A una orden de la juez, el agente que lo custodiaba le retiró las esposas. En la sala estaban presentes el representante de Ministerio Fiscal, el secretario del Juzgado y el letrado que asistía al imputado. Los cinco tomaron asiento. Mariana se preguntó por qué iba todo tan aprisa. Tras unos instantes de vacilación de los que hubo de desprenderse como de un estorbo, se dispuso a iniciar el interrogatorio después de cumplir las advertencias pertinentes.
Lo cierto es que no lo tenía preparado. De hecho, le había molestado que el inspector Alameda prácticamente le introdujera al imputado en el despacho, la obligara casi a interrogarlo, sin tiempo para disponer de un informe que le permitiese enfocarlo con suficiente conocimiento. Si lo aceptó fue por la capacidad de convicción con que actuaba el inspector y porque, en el fondo, tal y como el otro le había dicho, empezó a sospechar lo que iba a suceder a continuación. De todos modos, el sentirse obligada y, sobre todo, el haberse dejado obligar la incomodaba todavía cuando empezó a hablar.
—Señor Fernández Valle, tengo entendido que desea hacer usted una declaración acerca de los sucesos ocurridos en la noche de ayer. ¿Es así?
—Así es, señoría.
—Muy bien, puede usted empezar.
Casio Fernández Valle se retrepó en la silla, miró a los presentes, respiró hondo y se dirigió a la juez.
—Señoría —empezó a decir—, esta noche, como usted sabe, ha ocurrido una desgracia en la casa de mi hija y de mi yerno.

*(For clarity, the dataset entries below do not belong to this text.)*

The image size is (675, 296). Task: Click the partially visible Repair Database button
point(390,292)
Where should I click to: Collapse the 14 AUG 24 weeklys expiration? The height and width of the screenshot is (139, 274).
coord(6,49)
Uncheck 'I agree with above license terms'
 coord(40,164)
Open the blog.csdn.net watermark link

Es una desgracia indeseada, pero creo que inevitable, y lo que deseo es causarles el menor trastorno posible y pérdidas de tiempo innecesarias porque no hay posibilidad de encubrir este delito ni yo he pensado hacerlo, aunque hasta ahora no haya solicitado dirigirme a usted —hablaba con una voz grave y ligeramente metálica, una voz convincente y educada—. Yo lamento mucho que las cosas hayan tenido que suceder y más aún que hayan tenido que suceder así, pero, como le digo, este desenlace era inevitable debido a las circunstancias del matrimonio de mi hija, que le voy a exponer si me lo permite.

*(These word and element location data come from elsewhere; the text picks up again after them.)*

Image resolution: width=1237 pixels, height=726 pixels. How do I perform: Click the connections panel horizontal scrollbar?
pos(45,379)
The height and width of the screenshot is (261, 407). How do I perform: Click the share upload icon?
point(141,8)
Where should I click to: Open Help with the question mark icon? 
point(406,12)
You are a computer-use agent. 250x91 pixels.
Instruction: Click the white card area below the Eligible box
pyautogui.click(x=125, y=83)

Hizo una breve pausa durante la cual los presentes, en impremeditado concierto, se irguieron ligeramente en sus asientos en un movimiento conjunto de creciente curiosidad. Casio Fernández había inclinado la cabeza sobre el pecho, un gesto de concentración que llamó la atención de la juez sin que ésta pudiera precisar por qué y de nuevo alzó la cara hacia ella, precisamente hacia ella, con un gesto de cansada franqueza.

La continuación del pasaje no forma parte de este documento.